How else would I manipulate it? With my mouth? That's what ... oh, never mind.
and zipper.
What?!
... holds twice the volume commonly urinated.
Oh, god! I wonder how much vomit it can hold! Hllluuurrrk!

click for more info

Bonus: funny commercial. "Looks like you're just checking out your club!"

Also, if you've been golfing recently and you thought people mistakenly took you for being from the Continent when they yelled, "Hey! European!", they probably thought you were using this club.

Friday, July 11, 2008

Equivalence Is Hard To Type

:) - classic smiley

:-) - alternative smiley w/ nose

:--) - Jewish smiley

(:--) - observant Jewish smiley w/ yarmulke

C(:≡-| - Hasidic Jewish non-smiley w/ big hat and peyes (those crazy sideburns)

They never smile.

Tuesday, July 01, 2008

Shvitzin

If you want to run while it's still cool out down here in South Florida, you need to wake up very early.
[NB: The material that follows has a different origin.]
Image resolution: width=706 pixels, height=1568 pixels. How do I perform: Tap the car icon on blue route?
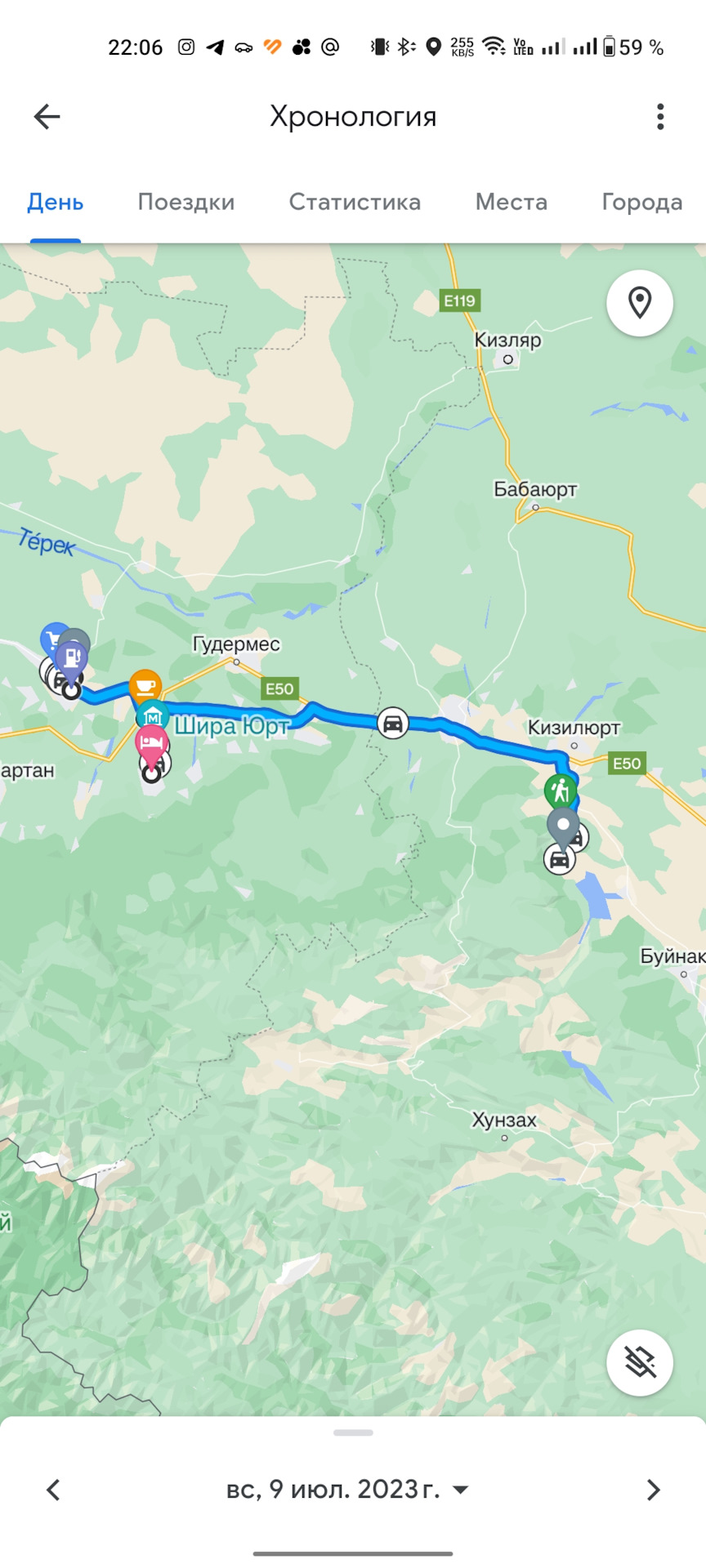[393, 723]
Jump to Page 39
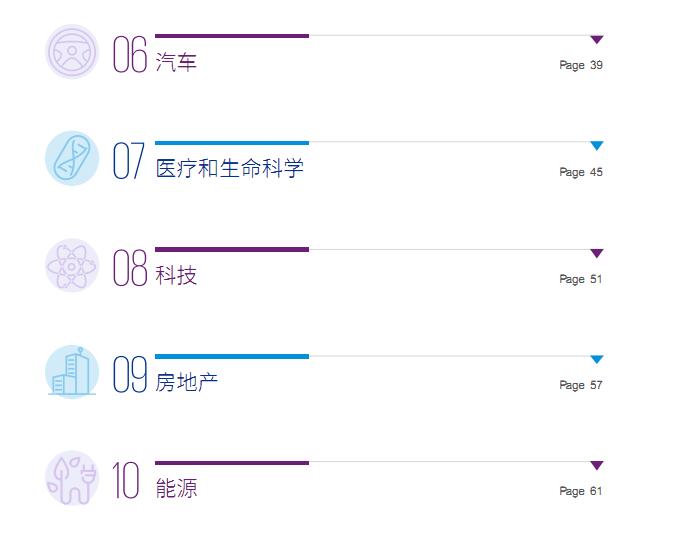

Early February to be specific. After that you are in for a experience different from any other.

I was up at 6:30 this morning. I have non-Seinfeldian parents who keep the house quite cold. Not "cool" but "cold". To give you an idea, the ice cream I accidently left out last night will need to warm in the freezer for a few days to be scoopable.

After a quick snack and some stretching I was ready to head out. My parents go in and out through the garage exclusively. I thought it was simply a matter of convenience. I decided to use the front door since I didn't want to leave the garage open. It was difficult to open the door (Florida doors generally open out) and the reason was the immense water pressure outside. Still I was able to squeeze out.

Once outside, a thick film enveloped me as water condensed on my ice cold skin. Instantly, I was 10 pounds heavier. I started to run, or more correctly, dog paddle.

Now I'm sweating profusely and decide to turn right out of my parent's twenty foot long driveway. I'm wearing one of those "wicking" T-shirts but it seems to be working in reverse. I'd take my shirt off but there are a lot of people out walking and they probably just ate.

After about 200m I realize that my pace is only slightly slower than record freestyle swimming pace set just the other day. Maybe I should run in one of those Speedo Laser suits?

Four Florida miles later (that's 28 normal miles) I pack it in and head back to the freezer. Smoke pours off me like a cheesy Sci-Fi movie laboratory experiment or a 4-chord song.

In tribute to a few movies I've seen recently, I'll end here, right in the middle of my story.